I was confused at first too but once I realised most of these people are insane and it's a note taking app, it's very easy simple and quick to use. I love it.
It's just ("just" in the good sense) a fancy Markdown editor with a bunch of plugins, including for most of the core features (which are just bundled-in plugins and can be turned off).
It's a pretty simple note organizer for markdown notes. That's literally it. Vaults/folders/subfolders are 1:1 representations of the folders on your physical computer.
It's WYSIWYG, so even if you don't know markdown, you can just use standard shortcuts like Ctrl-B to bold something, Ctrl-I to italicize, etc.
But it's only as valuable as the notes that it contains. If you are a fastidious note taker (for your projects, work, etc), like to ontologically tag things, and appreciate building inter-related knowledge (like wikipedia links), then you'd be hard pressed to find a better substitute even compared to other heavy hitters like Joplin and Logseq.
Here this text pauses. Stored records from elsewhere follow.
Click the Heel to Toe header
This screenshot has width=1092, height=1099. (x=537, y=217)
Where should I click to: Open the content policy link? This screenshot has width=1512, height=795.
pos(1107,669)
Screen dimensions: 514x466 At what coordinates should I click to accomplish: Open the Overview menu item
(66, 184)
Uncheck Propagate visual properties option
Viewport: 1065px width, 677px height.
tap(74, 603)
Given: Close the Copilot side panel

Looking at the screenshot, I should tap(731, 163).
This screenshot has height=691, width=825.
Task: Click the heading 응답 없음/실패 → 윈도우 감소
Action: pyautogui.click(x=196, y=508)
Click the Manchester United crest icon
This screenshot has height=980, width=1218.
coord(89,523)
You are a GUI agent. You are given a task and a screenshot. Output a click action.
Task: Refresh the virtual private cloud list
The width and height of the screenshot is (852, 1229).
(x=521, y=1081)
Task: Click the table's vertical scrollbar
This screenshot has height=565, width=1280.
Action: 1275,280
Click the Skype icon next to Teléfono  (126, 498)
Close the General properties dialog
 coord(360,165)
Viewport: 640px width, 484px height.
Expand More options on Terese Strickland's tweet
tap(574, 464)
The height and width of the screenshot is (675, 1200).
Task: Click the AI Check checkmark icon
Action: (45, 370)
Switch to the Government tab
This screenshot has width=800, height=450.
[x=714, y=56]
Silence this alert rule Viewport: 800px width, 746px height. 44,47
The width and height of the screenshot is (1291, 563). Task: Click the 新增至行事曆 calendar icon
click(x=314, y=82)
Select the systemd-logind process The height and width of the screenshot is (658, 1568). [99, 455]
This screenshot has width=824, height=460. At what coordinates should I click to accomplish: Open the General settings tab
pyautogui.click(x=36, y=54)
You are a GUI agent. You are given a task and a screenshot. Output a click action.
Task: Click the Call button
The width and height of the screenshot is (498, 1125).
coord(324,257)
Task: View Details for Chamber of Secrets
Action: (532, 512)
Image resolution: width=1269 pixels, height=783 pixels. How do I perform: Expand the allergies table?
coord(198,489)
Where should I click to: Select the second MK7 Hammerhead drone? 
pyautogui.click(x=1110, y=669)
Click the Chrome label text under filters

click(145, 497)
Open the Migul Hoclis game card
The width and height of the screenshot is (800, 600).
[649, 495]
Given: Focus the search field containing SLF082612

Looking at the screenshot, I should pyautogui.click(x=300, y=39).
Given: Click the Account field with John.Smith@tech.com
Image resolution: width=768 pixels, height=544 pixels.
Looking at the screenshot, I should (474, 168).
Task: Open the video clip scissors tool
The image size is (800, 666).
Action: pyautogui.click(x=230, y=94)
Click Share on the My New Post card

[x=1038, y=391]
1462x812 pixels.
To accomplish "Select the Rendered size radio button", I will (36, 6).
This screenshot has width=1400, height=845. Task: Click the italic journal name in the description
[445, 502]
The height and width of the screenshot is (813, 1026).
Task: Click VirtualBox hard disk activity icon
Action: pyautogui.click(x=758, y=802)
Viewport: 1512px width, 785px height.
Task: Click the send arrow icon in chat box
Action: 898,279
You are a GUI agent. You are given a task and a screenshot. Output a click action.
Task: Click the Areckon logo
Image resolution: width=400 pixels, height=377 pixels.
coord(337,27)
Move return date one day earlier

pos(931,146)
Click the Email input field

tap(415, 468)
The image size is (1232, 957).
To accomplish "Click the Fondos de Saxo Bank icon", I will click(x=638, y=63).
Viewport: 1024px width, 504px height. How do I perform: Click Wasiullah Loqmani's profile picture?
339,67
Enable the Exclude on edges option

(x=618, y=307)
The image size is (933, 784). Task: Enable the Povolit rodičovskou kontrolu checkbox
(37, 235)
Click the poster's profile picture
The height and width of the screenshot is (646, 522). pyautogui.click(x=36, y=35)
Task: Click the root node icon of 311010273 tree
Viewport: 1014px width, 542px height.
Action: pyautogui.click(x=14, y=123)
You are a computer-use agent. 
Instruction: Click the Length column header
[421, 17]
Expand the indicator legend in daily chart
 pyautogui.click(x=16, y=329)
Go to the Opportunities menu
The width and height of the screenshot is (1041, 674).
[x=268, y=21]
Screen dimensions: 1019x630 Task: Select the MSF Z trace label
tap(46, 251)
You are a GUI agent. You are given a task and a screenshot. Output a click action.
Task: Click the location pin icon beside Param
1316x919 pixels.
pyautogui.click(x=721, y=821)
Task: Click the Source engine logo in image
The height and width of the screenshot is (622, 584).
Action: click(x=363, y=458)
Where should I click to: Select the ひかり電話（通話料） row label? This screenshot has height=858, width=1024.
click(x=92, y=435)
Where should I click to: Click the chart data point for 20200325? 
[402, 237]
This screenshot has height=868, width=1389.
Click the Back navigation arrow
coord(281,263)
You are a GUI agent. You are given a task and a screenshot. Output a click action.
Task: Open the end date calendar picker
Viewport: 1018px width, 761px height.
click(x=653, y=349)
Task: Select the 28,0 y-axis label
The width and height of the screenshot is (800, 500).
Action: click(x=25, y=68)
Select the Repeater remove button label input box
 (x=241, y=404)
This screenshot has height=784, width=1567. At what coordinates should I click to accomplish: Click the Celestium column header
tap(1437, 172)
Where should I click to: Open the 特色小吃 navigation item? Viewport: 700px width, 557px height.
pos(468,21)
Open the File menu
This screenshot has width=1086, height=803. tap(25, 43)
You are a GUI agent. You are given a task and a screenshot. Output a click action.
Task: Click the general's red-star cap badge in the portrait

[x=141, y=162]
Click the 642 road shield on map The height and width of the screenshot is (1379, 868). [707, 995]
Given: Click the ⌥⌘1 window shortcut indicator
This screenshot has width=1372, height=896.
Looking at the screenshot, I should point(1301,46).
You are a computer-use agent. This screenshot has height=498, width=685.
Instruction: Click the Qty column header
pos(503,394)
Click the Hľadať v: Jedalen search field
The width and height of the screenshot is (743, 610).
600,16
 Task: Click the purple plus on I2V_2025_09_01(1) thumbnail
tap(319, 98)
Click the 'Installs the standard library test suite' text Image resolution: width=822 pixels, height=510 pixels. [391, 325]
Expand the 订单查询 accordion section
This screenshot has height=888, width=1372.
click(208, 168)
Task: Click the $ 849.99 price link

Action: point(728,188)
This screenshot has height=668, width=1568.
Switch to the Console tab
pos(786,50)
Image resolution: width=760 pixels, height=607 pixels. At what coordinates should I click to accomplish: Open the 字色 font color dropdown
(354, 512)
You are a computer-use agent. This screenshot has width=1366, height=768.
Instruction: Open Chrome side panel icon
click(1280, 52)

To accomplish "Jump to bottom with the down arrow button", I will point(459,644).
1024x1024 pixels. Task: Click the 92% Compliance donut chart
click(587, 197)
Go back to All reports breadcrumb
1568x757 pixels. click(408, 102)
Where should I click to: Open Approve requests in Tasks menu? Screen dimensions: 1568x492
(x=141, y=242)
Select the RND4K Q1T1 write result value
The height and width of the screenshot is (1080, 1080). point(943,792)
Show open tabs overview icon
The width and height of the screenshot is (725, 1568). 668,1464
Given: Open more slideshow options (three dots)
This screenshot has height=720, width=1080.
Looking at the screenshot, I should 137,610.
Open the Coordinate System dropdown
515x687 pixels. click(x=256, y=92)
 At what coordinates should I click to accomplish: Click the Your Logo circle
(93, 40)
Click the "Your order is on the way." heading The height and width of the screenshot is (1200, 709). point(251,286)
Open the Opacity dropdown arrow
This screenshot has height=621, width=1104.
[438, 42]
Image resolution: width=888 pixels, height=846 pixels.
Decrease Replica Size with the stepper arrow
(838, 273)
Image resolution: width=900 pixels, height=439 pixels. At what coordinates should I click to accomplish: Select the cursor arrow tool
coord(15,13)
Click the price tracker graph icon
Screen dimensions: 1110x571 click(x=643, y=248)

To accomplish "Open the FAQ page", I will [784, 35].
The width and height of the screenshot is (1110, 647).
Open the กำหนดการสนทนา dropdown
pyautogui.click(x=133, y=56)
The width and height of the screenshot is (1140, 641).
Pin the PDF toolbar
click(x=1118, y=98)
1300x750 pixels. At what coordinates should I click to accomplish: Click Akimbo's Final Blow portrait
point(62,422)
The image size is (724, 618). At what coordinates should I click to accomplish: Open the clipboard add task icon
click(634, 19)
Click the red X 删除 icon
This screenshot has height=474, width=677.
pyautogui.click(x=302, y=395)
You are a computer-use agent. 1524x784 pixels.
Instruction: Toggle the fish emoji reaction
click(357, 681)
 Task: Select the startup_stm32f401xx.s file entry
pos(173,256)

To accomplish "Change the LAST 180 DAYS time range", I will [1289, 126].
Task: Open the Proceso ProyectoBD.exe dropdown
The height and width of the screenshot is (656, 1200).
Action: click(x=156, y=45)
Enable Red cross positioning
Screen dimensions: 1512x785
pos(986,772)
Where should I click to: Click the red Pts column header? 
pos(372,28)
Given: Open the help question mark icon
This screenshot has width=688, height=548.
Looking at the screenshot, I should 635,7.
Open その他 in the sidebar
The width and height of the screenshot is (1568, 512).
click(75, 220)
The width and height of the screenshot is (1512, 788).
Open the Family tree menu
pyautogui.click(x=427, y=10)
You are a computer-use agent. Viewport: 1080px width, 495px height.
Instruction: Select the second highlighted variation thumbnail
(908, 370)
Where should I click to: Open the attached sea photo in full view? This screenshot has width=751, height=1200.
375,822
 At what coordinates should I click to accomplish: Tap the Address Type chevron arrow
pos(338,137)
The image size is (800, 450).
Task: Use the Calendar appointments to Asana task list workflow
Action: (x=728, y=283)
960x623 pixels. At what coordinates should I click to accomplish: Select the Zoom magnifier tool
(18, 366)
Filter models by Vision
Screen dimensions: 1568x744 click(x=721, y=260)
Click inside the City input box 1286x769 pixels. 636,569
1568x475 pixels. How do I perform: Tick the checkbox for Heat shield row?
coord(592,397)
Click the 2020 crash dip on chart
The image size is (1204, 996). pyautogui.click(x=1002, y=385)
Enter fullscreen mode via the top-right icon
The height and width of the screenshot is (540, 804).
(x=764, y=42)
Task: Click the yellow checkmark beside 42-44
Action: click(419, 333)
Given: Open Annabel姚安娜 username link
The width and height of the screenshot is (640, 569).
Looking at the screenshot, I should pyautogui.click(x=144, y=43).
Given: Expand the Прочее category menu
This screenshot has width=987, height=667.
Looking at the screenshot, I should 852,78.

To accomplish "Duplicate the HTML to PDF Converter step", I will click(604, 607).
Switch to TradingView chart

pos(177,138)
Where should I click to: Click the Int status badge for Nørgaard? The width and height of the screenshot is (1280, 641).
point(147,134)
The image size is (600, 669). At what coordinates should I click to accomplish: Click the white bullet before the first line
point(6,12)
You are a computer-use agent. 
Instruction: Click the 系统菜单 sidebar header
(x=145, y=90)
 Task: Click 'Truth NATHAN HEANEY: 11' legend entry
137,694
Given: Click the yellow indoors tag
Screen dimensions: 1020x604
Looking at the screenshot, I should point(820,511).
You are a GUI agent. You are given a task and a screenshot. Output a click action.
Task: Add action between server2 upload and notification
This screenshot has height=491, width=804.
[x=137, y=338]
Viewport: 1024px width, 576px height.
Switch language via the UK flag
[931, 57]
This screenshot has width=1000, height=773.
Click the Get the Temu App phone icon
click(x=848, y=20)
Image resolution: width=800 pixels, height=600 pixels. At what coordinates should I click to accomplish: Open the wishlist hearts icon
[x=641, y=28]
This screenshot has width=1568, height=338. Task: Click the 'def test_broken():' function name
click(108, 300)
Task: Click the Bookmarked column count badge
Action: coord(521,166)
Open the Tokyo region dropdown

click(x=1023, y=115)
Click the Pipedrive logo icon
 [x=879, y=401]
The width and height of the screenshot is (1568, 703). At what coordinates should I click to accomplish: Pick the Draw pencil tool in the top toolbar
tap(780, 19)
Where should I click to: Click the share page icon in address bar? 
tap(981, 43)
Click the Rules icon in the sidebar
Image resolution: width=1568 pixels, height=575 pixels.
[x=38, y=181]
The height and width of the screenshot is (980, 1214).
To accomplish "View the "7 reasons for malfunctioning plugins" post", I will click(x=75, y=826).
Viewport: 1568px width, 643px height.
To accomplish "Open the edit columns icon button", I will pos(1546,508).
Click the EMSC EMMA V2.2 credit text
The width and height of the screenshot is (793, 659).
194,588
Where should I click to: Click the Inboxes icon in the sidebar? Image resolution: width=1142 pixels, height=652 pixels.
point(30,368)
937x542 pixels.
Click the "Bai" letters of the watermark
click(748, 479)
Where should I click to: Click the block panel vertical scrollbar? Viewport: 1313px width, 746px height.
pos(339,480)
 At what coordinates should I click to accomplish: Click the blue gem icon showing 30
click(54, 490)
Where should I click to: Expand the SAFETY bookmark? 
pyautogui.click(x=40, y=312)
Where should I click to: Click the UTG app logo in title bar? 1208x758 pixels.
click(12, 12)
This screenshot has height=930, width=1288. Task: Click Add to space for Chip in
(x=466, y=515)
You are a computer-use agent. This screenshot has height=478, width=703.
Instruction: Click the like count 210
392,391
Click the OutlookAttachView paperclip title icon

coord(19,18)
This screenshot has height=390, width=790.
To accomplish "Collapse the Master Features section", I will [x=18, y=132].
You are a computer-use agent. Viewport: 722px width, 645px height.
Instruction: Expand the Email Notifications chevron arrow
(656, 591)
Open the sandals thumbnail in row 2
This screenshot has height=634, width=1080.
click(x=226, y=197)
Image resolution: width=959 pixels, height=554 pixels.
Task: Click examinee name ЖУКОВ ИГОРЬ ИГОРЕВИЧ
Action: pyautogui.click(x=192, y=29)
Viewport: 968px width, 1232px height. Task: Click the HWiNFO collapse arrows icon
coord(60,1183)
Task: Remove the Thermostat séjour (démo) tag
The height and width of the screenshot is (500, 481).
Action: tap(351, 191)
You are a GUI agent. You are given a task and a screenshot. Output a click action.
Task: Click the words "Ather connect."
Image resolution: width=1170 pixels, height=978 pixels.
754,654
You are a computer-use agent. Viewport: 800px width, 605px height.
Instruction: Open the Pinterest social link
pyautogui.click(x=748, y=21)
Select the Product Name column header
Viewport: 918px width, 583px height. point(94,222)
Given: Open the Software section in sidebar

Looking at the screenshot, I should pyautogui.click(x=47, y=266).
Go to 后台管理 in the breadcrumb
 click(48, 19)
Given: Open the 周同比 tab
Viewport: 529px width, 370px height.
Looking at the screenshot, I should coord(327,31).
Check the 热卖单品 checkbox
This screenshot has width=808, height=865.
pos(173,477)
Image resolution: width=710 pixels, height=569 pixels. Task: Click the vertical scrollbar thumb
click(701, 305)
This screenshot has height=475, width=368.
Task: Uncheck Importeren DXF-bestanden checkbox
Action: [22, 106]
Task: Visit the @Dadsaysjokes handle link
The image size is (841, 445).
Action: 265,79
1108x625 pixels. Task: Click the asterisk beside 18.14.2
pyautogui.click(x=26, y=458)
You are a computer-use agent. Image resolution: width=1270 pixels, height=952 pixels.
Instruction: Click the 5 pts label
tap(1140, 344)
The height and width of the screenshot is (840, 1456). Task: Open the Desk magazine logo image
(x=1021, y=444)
At its simplest, it is a UI to markdown files. When I was first looking into it, it seemed very tightly coupled with the zettelkasten method which I know nothing about. At first I thought that I was missing something but have since used it as just a markdown note app.
I will asked ChatGPT to output responses in a note form in markdown so I can copy/paste it in.
You can wrap code with:
‘’’elixir
Code here
‘’’
To get syntax highlighting
So far, the only weakness I've found with Obsidian are the tables. Someone needs to build in a killer tables feature. Obsidian is an Electron app; it shouldn't be too hard to build a stripped down version of Google Sheets.
Unfortunately, it's nowhere close to Notion tables or spreadsheets in general. Formulas are very primitive (eg aggregation is either sum or mean), the syntax is confusing, and you have to manually re-evaluate them. Tables are Obsidian's main weakness to me.
For basic notes, the ones that come with most devices imo are very good. Apple notes, Samsung notes, Onenote, all very good. So good I find it difficult to recommend anything else to people, like Notion still doesn’t even have proper pen/stylus support. Obsidian to me fits a good niche of being extensible with plugins but I get why some people can’t get into it.
Notion shines with database use, and was how I used to write my blogs and connecting the API directly to my site to auto update. I’m surprised you’re a paying customer and barely use the database stuff!
I think once I started using databases it made other note-taking tools seem primitive in comparison. It's hard to explain why, but it just allows you to organise and categorise hundreds of notes seamlessly.
I also really like how it treats everything as blocks, that's another thing that I can no longer live without.
If you're not interested in features like this, then yeah. Obsidian would be a good use-case.
I just use it for taking notes and writing stuff down. I like how easy it is to drop an image, video, or document into a notion page, but I've only barely used features like databases which seem to be the big selling point, and none of my usage of those is really anything that couldn't just be a plaintext table in a markdown doc.
One of these days I'll get up the gumption to crawl through, excise what's worth keeping into Obsidian , and cancel my subscription. But not today, lol.